O kadar ilerlemiş yaşıma rastladı ki kalkıp sokaklarda horon oynamadım lakin yorgun yüreğim fevkalade heyecanlandı. Tahminen herkesten fazla memnun oldum. O memnunluğu çok önemsedim. Hem şampiyonluğu yaşadık hem de dünyada örnek alınan bir kutlama yaptık. Bu yaşta bundan büyük memnunluk olmazdı. Evvelki şampiyonluklar mazimizin zenginlikleriydi. Bu ise gerisinden hançerlenen bir insanın tedaviden sonra ayağa kalkmasının coşkusuydu.
‘YAŞAR KEMAL BANA ‘GÖNÜLDEŞİM’ DERDİ’
Trabzon’da edebiyatla da iç içe bir isim olarak tanınıyorsunuz.

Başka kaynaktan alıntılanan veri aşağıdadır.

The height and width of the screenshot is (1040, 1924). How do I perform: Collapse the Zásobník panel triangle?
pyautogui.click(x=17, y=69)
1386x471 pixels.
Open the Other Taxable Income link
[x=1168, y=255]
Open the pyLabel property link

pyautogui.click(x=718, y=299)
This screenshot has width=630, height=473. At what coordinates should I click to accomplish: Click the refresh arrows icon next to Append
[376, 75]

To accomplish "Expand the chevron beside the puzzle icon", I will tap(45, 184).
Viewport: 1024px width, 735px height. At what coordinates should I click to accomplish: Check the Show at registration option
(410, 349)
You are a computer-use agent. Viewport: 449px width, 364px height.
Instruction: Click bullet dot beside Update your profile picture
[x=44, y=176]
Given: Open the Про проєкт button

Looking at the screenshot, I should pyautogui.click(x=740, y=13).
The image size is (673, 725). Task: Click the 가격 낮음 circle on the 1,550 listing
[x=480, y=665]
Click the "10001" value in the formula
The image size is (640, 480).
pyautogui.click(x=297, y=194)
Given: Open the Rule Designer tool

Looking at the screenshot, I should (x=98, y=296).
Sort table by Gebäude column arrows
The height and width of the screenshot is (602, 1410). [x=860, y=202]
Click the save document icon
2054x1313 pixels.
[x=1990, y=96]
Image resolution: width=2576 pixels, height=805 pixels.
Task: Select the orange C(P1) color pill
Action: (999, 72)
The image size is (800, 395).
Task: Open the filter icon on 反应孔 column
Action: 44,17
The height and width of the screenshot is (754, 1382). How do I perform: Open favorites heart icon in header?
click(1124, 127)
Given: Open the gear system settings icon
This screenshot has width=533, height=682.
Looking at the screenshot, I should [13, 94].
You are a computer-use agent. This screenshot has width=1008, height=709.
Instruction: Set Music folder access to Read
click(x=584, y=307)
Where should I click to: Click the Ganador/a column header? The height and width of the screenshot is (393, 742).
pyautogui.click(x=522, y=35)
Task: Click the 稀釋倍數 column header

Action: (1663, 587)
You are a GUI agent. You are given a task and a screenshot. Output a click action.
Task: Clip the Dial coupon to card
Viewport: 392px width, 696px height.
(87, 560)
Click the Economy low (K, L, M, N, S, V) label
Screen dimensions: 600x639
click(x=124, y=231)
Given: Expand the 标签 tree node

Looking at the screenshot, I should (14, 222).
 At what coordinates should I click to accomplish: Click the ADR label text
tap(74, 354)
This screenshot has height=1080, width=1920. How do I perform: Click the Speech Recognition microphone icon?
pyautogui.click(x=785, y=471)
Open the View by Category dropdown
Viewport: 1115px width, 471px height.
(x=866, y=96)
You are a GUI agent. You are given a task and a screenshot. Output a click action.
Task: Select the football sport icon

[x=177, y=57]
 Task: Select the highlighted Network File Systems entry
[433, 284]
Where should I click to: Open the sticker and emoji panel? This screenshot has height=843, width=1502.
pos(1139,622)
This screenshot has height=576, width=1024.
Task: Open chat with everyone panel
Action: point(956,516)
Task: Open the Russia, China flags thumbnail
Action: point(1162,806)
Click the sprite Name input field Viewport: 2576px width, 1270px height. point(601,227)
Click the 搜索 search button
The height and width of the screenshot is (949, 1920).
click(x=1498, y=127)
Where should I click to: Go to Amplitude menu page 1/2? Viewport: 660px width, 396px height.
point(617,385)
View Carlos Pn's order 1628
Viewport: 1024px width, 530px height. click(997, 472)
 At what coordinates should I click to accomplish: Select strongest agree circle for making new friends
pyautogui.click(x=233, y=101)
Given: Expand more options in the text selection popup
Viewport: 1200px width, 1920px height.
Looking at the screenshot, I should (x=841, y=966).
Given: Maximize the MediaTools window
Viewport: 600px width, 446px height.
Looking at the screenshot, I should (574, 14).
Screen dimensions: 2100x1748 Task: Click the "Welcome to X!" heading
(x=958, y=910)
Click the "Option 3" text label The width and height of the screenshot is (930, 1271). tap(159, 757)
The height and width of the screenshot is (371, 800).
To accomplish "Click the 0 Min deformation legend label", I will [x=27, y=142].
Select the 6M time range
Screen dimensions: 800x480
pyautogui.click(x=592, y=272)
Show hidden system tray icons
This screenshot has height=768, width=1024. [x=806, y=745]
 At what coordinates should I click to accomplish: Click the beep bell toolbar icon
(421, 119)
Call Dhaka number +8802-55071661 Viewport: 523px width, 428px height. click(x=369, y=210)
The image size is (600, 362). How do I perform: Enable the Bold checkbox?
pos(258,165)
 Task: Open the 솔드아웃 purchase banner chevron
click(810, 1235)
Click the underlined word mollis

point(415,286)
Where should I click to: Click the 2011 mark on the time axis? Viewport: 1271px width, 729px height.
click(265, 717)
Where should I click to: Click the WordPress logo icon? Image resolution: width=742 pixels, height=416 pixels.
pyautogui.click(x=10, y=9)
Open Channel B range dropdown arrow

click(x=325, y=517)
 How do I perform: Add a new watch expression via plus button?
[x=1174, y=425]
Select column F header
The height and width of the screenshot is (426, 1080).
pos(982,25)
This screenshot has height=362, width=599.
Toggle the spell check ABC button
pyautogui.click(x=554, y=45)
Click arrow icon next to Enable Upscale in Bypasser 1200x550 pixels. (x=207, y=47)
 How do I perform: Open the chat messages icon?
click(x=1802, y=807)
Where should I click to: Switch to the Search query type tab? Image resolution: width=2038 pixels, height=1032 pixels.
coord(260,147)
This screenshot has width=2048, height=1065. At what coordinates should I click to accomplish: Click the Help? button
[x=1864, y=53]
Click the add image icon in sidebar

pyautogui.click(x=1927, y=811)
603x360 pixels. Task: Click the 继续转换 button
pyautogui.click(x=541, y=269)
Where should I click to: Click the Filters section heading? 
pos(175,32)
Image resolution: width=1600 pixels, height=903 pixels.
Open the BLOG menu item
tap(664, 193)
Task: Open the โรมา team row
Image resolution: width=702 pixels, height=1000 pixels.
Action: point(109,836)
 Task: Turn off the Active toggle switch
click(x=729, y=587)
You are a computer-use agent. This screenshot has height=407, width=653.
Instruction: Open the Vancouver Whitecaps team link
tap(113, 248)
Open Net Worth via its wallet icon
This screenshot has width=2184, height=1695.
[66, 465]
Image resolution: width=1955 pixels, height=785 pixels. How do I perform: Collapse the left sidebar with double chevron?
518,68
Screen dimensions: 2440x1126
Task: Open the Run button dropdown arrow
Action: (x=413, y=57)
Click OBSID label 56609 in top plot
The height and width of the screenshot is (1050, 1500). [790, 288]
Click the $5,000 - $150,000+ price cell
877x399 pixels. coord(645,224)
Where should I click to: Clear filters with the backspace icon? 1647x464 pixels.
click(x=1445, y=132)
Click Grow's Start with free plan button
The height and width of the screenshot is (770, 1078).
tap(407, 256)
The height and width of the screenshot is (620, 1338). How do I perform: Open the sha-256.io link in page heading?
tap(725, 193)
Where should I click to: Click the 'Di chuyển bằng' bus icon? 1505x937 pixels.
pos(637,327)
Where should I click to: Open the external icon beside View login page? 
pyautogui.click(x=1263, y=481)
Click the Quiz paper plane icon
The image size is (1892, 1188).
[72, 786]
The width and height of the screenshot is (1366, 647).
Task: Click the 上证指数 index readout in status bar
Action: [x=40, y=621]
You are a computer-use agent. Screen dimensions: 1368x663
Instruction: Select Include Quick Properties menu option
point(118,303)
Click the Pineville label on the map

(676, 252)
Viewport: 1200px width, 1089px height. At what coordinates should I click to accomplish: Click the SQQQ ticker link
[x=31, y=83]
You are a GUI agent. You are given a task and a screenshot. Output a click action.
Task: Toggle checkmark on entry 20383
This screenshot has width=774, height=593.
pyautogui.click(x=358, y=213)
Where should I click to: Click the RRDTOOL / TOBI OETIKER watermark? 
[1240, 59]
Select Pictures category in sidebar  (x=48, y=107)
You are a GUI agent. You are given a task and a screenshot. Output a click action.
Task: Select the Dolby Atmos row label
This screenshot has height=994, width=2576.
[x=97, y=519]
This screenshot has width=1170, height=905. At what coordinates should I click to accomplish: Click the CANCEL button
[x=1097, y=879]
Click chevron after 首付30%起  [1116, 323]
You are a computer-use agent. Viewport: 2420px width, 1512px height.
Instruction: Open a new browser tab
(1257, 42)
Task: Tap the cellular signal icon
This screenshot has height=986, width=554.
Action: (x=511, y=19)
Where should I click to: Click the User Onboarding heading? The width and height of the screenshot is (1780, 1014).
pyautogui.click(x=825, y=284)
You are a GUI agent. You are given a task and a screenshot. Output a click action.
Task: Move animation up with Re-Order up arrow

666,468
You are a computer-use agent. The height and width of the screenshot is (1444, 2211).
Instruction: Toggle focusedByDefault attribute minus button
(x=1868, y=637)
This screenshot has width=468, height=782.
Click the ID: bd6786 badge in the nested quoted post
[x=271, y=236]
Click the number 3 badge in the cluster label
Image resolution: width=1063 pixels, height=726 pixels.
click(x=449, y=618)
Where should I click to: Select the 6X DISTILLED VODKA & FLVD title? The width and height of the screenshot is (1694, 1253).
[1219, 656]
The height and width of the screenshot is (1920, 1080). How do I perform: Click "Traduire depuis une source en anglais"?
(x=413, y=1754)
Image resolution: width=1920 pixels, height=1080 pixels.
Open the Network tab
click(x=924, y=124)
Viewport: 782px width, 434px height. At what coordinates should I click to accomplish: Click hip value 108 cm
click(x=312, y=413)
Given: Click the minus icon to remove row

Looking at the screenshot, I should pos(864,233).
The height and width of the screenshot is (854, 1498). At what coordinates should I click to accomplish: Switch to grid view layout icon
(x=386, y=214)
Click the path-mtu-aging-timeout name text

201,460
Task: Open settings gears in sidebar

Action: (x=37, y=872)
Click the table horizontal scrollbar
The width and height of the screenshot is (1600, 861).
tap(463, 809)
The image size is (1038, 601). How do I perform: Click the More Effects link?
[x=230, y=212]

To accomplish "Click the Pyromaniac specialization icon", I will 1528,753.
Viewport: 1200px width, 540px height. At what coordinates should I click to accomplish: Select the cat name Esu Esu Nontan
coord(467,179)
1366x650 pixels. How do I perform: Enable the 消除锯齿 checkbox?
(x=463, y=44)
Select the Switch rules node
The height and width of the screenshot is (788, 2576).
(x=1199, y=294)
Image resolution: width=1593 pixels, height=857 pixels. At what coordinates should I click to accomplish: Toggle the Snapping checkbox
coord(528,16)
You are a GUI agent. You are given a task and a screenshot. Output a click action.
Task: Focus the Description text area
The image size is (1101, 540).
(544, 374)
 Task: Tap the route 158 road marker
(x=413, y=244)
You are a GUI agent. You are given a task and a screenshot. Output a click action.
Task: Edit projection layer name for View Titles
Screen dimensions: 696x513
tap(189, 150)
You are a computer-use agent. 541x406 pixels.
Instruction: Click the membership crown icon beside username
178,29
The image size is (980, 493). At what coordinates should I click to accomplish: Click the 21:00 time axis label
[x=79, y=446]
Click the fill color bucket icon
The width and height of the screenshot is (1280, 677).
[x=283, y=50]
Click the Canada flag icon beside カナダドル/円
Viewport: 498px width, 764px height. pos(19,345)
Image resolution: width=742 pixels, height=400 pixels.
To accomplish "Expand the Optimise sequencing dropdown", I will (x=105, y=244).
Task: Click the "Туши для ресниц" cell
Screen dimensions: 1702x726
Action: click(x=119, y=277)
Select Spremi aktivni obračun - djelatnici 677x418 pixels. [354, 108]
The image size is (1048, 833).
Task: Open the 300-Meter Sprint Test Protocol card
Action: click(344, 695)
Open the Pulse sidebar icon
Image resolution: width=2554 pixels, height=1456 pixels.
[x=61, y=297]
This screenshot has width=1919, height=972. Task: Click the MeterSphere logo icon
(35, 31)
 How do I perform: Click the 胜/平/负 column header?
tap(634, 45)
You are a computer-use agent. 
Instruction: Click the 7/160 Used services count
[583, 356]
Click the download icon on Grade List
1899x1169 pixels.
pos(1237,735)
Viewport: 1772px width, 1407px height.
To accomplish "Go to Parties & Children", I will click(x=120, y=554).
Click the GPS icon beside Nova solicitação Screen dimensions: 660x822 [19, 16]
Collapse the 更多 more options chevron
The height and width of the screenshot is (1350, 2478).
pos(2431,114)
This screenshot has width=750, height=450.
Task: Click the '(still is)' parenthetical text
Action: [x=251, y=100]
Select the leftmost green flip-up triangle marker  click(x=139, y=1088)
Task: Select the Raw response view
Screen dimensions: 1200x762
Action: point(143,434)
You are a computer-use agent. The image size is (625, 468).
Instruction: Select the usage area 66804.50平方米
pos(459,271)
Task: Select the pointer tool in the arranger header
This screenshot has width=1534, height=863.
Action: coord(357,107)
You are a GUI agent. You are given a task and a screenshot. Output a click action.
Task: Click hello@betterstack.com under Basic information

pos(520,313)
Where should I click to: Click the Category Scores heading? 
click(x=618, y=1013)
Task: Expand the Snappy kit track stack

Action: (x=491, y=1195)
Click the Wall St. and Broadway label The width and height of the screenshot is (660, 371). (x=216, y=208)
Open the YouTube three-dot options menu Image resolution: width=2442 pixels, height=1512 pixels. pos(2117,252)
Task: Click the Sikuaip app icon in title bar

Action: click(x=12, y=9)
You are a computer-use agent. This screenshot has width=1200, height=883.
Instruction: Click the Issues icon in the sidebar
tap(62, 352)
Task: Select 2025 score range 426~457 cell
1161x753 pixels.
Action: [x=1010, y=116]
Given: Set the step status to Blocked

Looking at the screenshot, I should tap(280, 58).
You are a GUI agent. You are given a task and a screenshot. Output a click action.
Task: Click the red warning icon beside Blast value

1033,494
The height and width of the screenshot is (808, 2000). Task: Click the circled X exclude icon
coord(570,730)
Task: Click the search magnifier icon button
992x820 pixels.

Yaşar Kemal’le olan dostluğunuz nereden geliyor?
Sanatla iç içe değilim. Sanatla iç içe olan dostlarım var, ben de onların yanında izleyici olarak takip ediyorum. Bir sanat kısmında özel bir yeteneğim yok. Yaşar Kemal’le tanışmışlığım vardır, dostluğum vardır, bir arada rakı içmişliğim vardır. Çok severim rahmetliyi. Işıklar içinde uyusun. Bir sohbetimizde içki masasındaydık. 1950’li yılların başında İnce Mehmed’in iki cilti çıkmıştı. Birinci ciltin birinci sayfasındaki “Duvarın tabanında fotoğrafım aldılar, ak kağıt üstünde tanıyın beni”, sayfayı çevirdiğinizde “1930-33 yıllarında Toroslar’da 30’dan fazla eşkıya dolanırdı. Kıssasını edeceğimiz İnce Mehmed bunlardan biriydi…” diye giderdi. Bunu ezberden okuduğum vakit Yaşar abi çok şaşırdı. Bana “Gönüldeşim” kederi. “Ya Gönüldeşim benim aklımda kalmamış, o senin aklında nasıl kaldı” dedi. Ben de “Sen yazdın ben okudum, artık benim oldu” demiştim. İstanbul’da bir arkadaşım vasıtasıyla tanışmıştık. Rahmetliyi çok severdim. Dostluğumuz daima devam etti.